Problem description:
Rewrite the listing below with every "Open" swapped for "Show" and everything else left as it is. Leave the pictures out of your answer.

Material to process:

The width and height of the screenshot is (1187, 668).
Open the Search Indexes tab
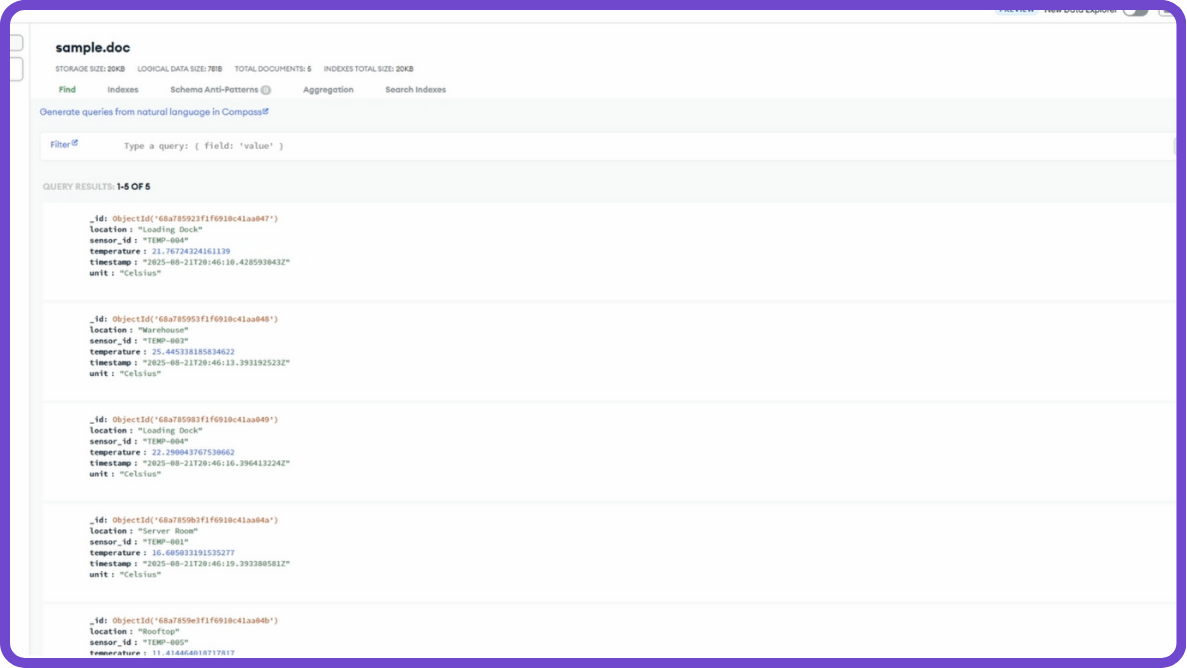tap(416, 89)
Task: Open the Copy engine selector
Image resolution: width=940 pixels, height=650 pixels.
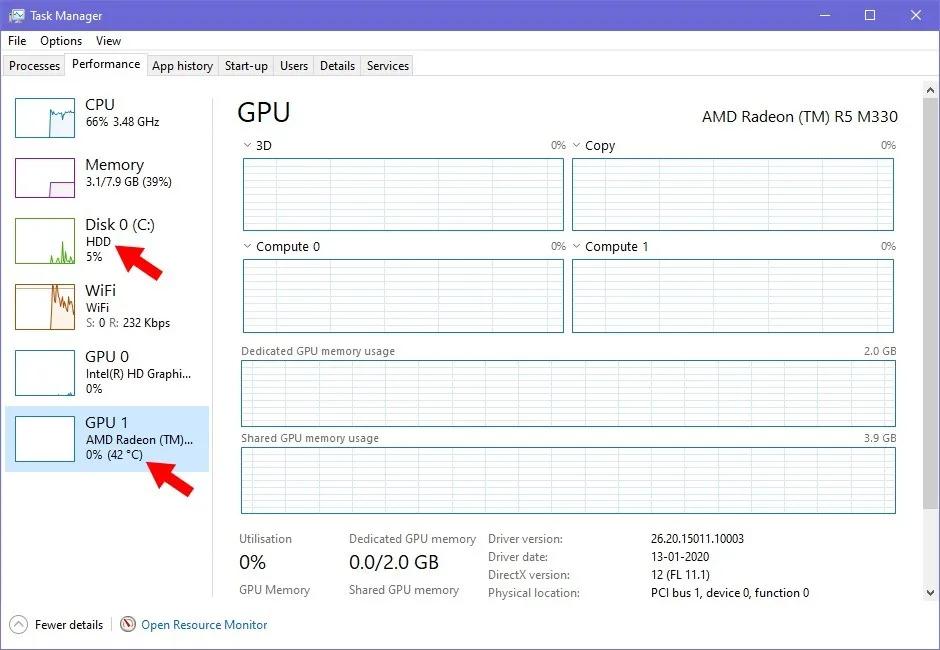Action: coord(576,145)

Worked answer:
The width and height of the screenshot is (1187, 668).
Show the Search Indexes tab
tap(416, 89)
Task: Show the Copy engine selector
Image resolution: width=940 pixels, height=650 pixels.
Action: coord(576,145)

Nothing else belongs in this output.